**DIRECTIONS FOR THIS TASK:**
Set down the lines of the items below, from the line that contains "This screenshot has" through the end of the items, both ends included, copying each one character for character. Leave the pictures out.

**ITEMS:**
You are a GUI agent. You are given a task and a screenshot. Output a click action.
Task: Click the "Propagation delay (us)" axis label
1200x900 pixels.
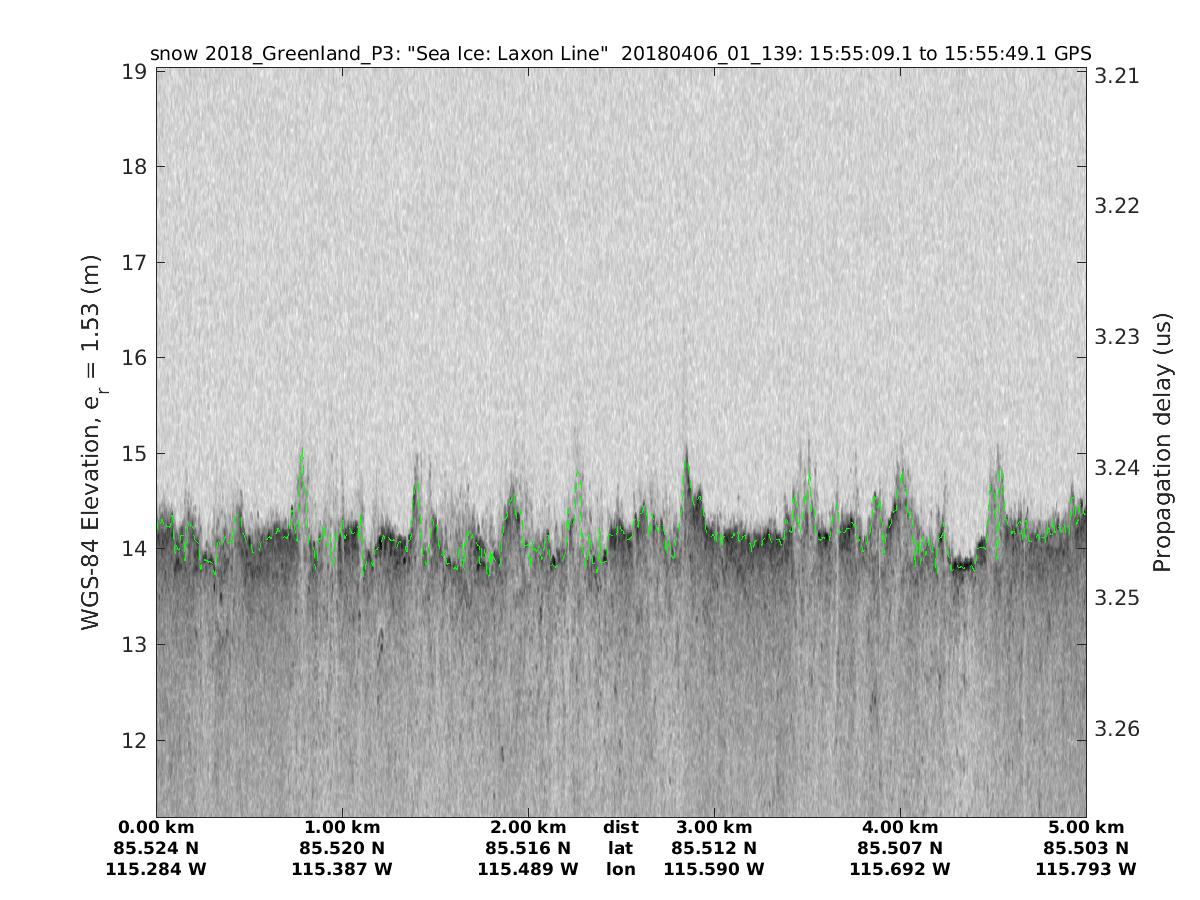pos(1161,442)
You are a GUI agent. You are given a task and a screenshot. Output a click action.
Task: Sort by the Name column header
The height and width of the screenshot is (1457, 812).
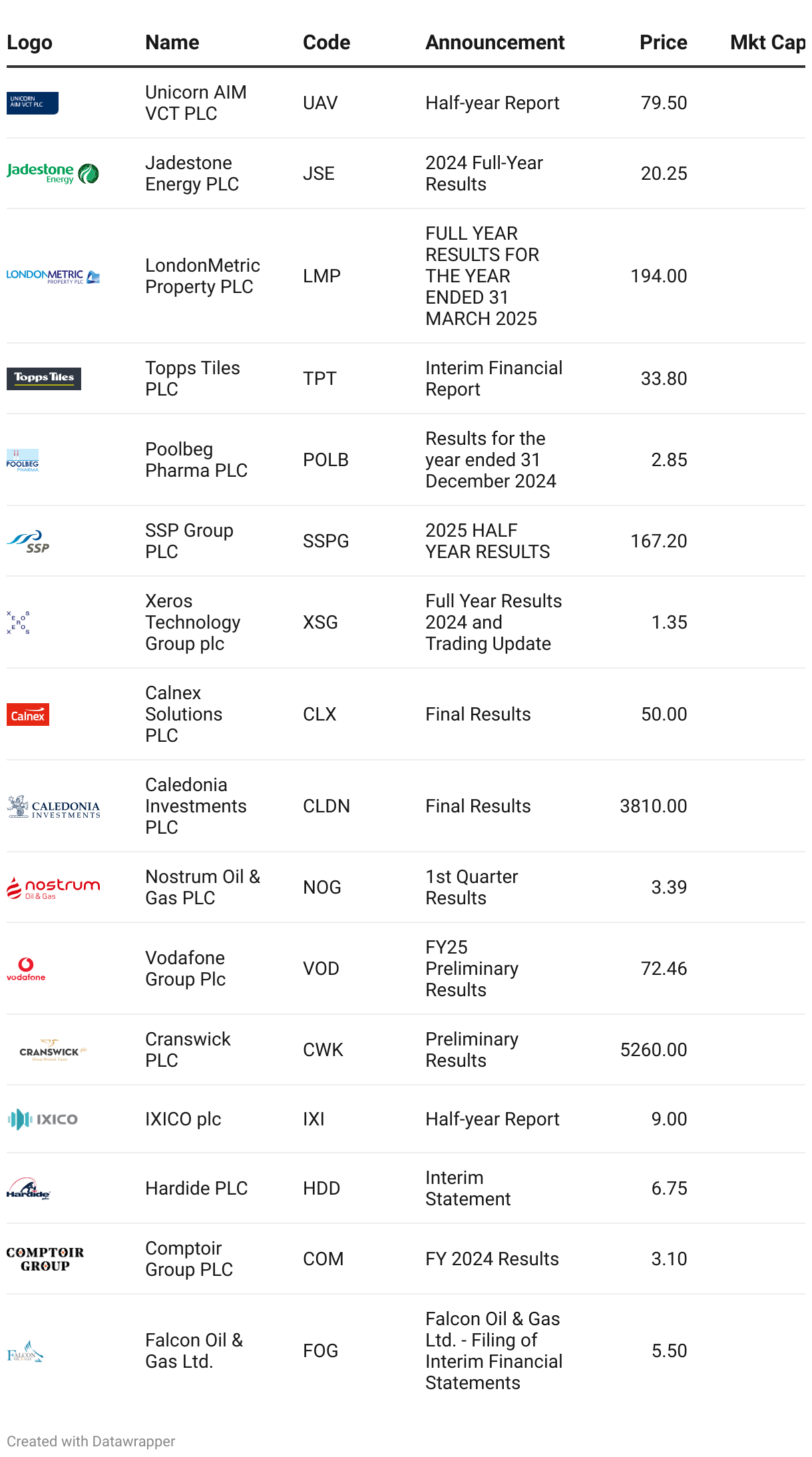pyautogui.click(x=172, y=43)
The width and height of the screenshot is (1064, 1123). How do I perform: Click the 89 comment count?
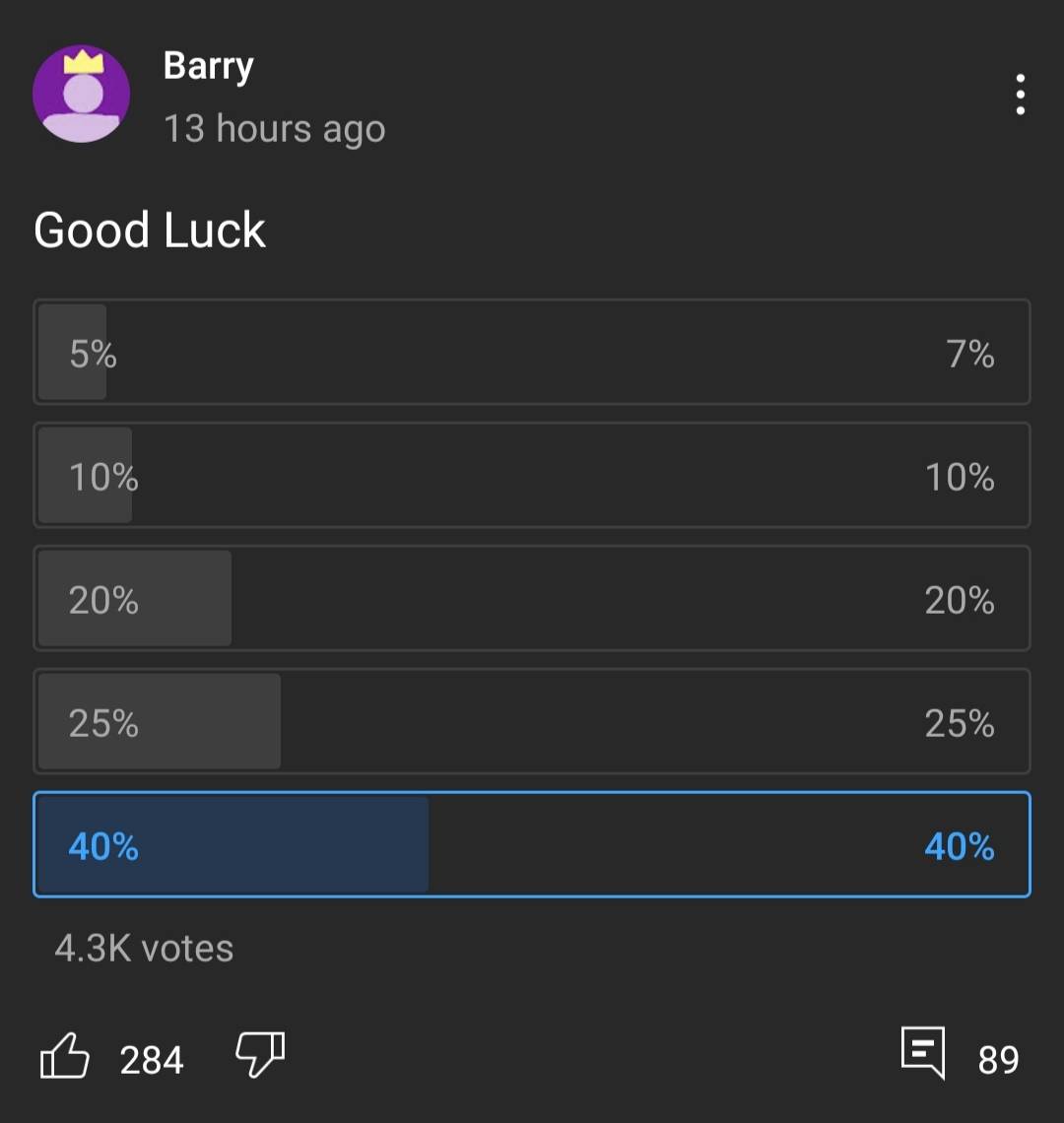pos(1001,1060)
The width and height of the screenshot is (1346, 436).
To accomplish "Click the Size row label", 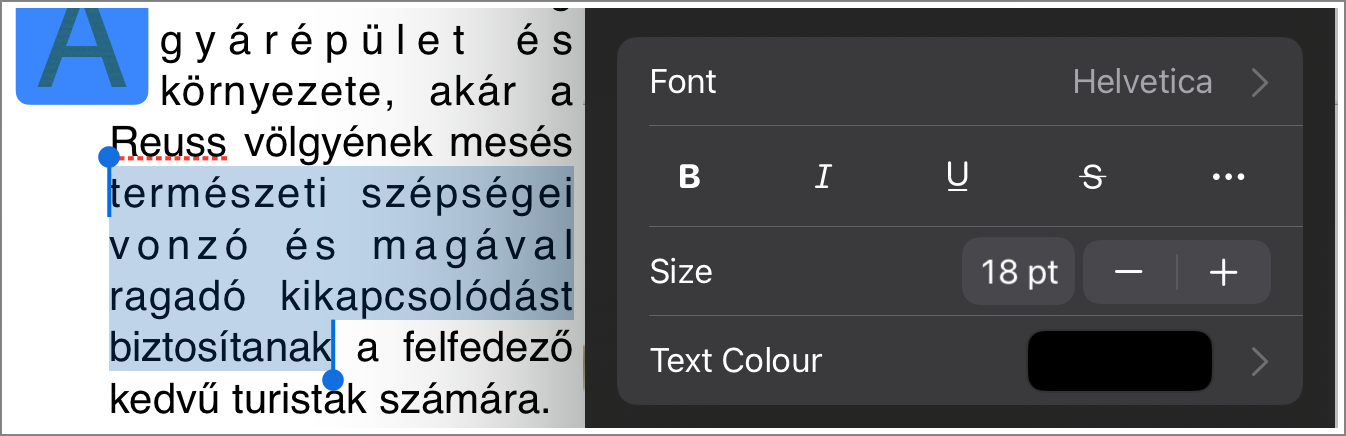I will (681, 272).
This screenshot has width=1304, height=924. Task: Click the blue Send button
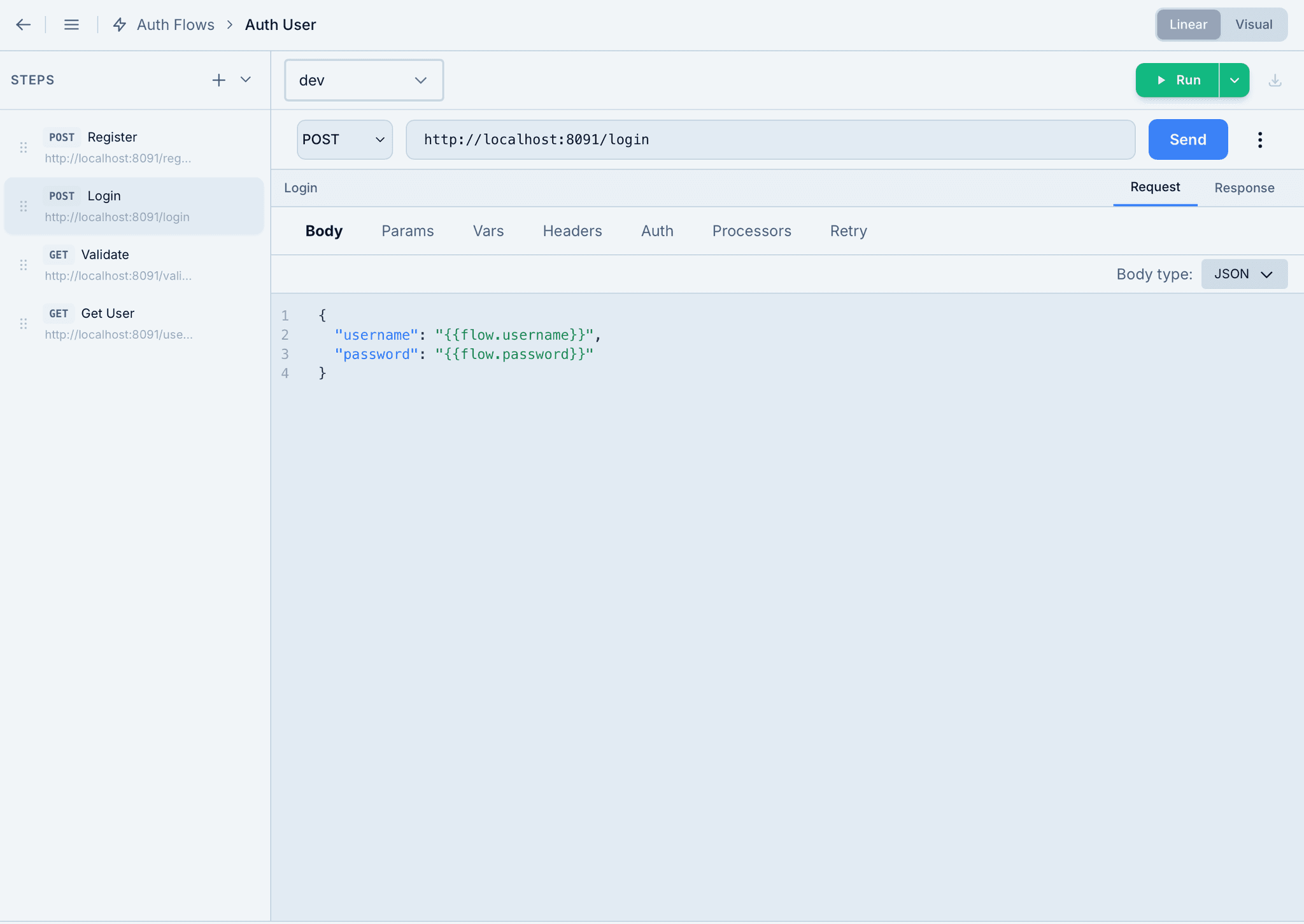coord(1187,139)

**SOLVED PROBLEM:**
This screenshot has width=1304, height=924. Task: Click the blue Send button
coord(1187,139)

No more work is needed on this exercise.